▶ EXCERPT
Example 1. System (100) for automatic packaging of shoes, comprising:

- a. means for determining (610, 710) shoe type information from a shoe or p air of shoes to be packaged;
- b. means (120, 400) for automatically packaging the shoe or pair of shoes in a packaging container (126); and
- c. means for dynamically controlling the automatic packaging based at least in part on the determined shoe type information.

Example 2. System (100) for automatic packaging of shoes according to the preceding example, further comprising at least one of:

- a. means (122) for automatically providing the packaging container (126) for the shoe or pair of shoes corresponding to the determined shoe type information;
- b. means (130) for automatically providing the packaging container (126) with a packaging container label corresponding to the determined shoe type information;
- c. means (130) for automatically obtaining the packaging container label based on at least part of the determined shoe type information;
- d. means for comparing the determined shoe type information with previously stored information about the shoe or pair of shoes to be packaged; and
- e. means (129) for changing a processing order of the shoe or pair of shoes and/or of the packaging container (126) based at least partially on the determined shoe type information.

▶ WHAT TO WORK ON
Answer these about the shoe packaging excerpt:
1. What reference number does Example 1 give the packaging container?
2. In Example 2, what is the means marked (129) for?
3. In Example 2, what is the determined shoe type information compared with?

▶ DATA
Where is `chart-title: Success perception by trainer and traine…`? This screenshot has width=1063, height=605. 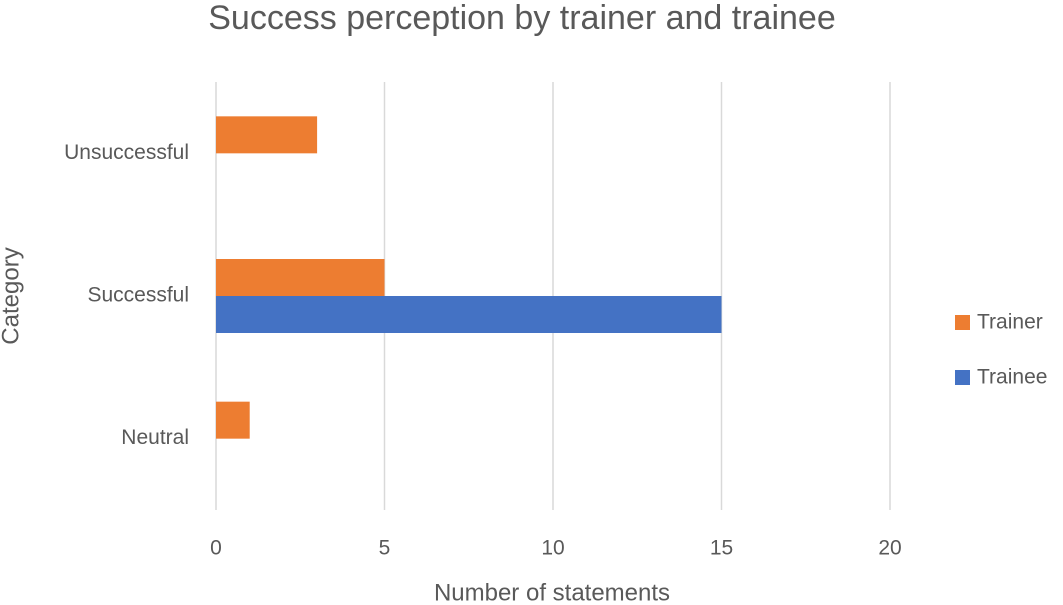
chart-title: Success perception by trainer and traine… is located at coordinates (522, 18).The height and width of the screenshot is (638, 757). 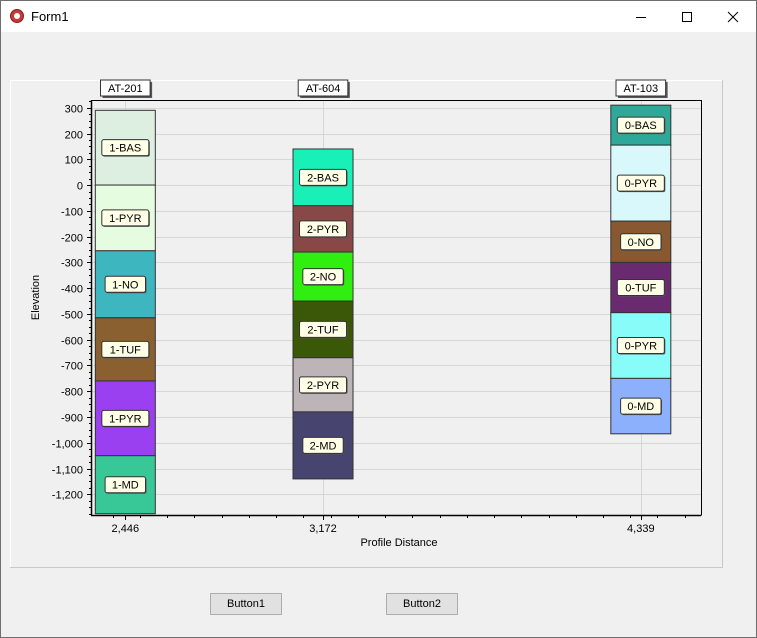 I want to click on layer-label: 1-BAS, so click(x=125, y=149). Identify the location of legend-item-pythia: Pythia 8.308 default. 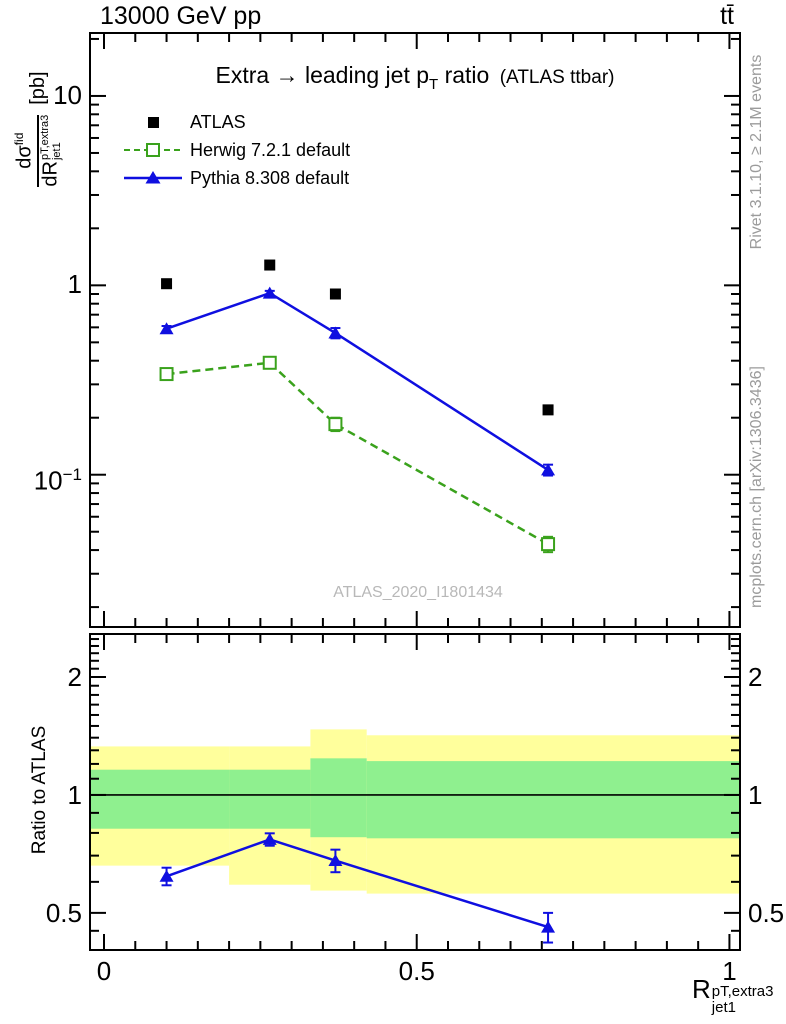
(236, 178).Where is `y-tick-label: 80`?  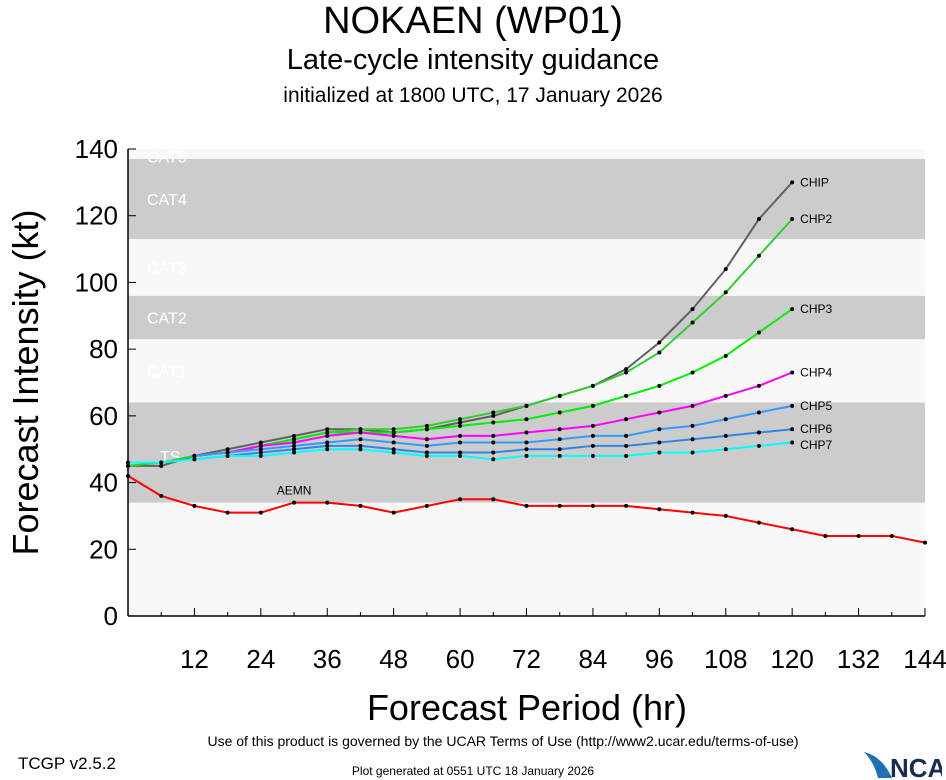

▶ TASK RESPONSE
1. 126
2. Changing the processing order of the shoe or pair of shoes and/or of the packaging container, based at least partly on the determined shoe type information.
3. Previously stored information about the shoe or pair of shoes to be packaged.